A glass of port and lemonaide.
Ed Stewart (on TV or actually probably the Radio) visiting kids in hospital.

userschmoozer · 20/12/2018 21:59

I used to get a bar of soap shaped like an animal, a flannel and a new toothbrush.

Petalflowers · 20/12/2018 22:01

Shockers - my sister had that cool (and probably still,has it!). Can’t believe anyone else remembers it!

I have fond memeories of 8070s christmases, and climbing on the back,of sofas precariously to pin streamers to the ceilings. The more the merrier. They got reused every year (and are probably still in my parents lofts).
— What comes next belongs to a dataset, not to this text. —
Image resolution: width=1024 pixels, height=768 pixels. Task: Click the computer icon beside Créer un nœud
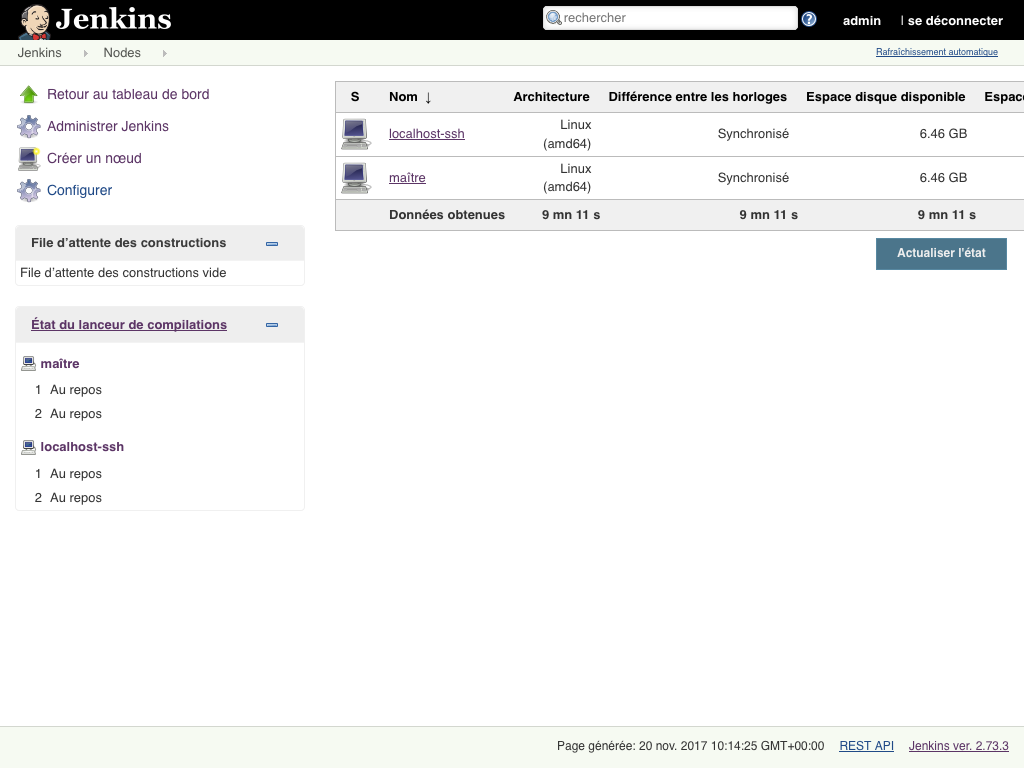pyautogui.click(x=29, y=158)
I hate the minimalist Christmas decorations we have today. A lot,of places only have a tree. Bah humbug,

I was a Tiny Tears girl.

Villanelley · 20/12/2018 22:09

Fuck me, a lot of this is ringing bells...I'm older than I thought! Shock

stringbean · 20/12/2018 22:12

My mum made us a stocking each year out of red crepe paper - she machined round them with her sewing machine and wrote our names on in glue then sprinkled glitter on. They always fell apart within a couple of days, sadly, but she did it every year!

We has a tinsel Christmas tree which one year we added 'angel hair' to - horrible wispy stuff that probably caused asthma if you inhaled it, but we thought it was v sophisticated - I think it was the only time in my childhood we bought anything new for the tree. Testing all the Christmas tree lights and replacing blown bulbs was an annual event.
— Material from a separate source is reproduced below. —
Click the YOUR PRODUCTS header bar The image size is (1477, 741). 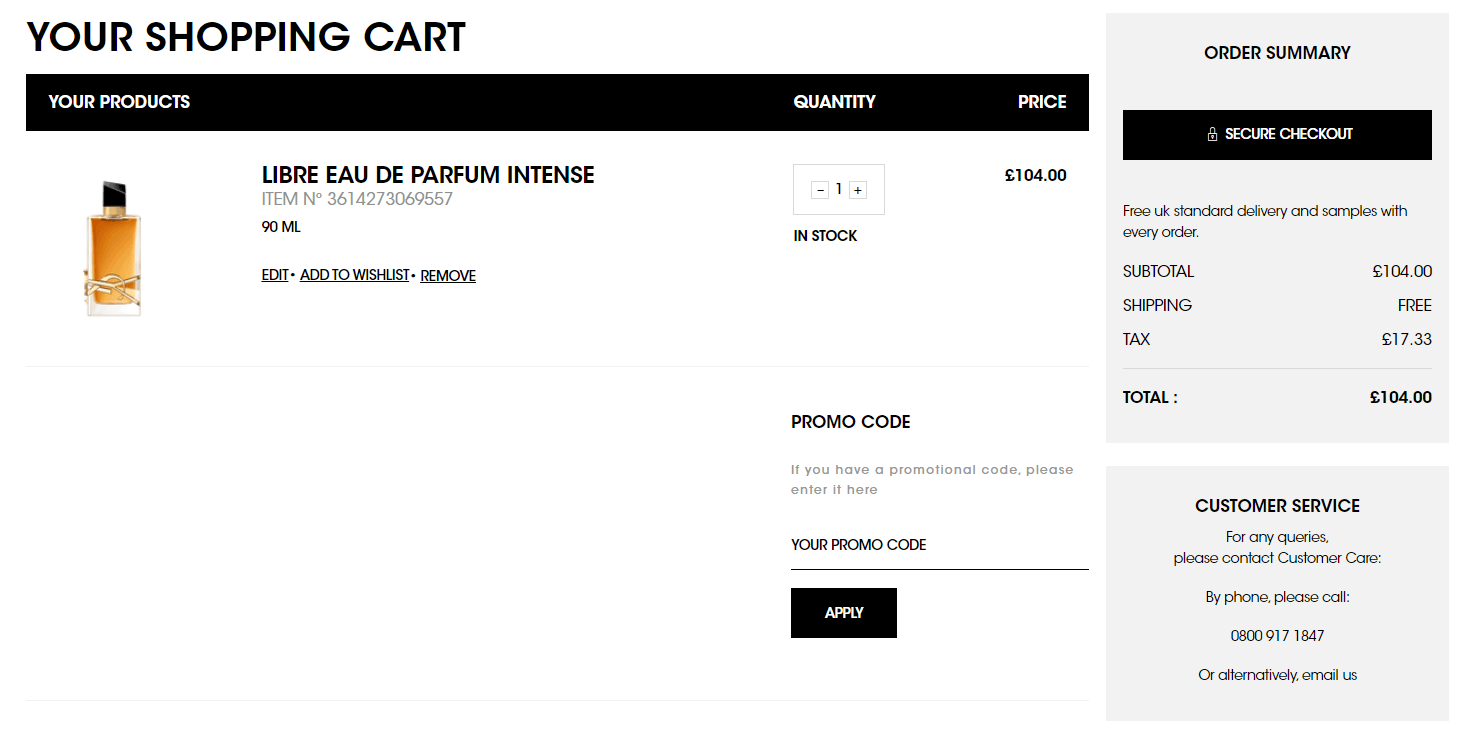[x=119, y=102]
My mum kept all the Christmas decorations in an ancient Peak Freans cheese biscuits tin, probably dating from the 50s. I remember us all watching the Morecambe & Wise show on Christmas Day with the fire on. Playing cards with my Granny - 'Newmarket' was reserved for Christmas and we used matches to bet with.

Getting a Pocketeers (anyone remember them??) fruit machine in my stocking - it was my Christmas highlight that year!!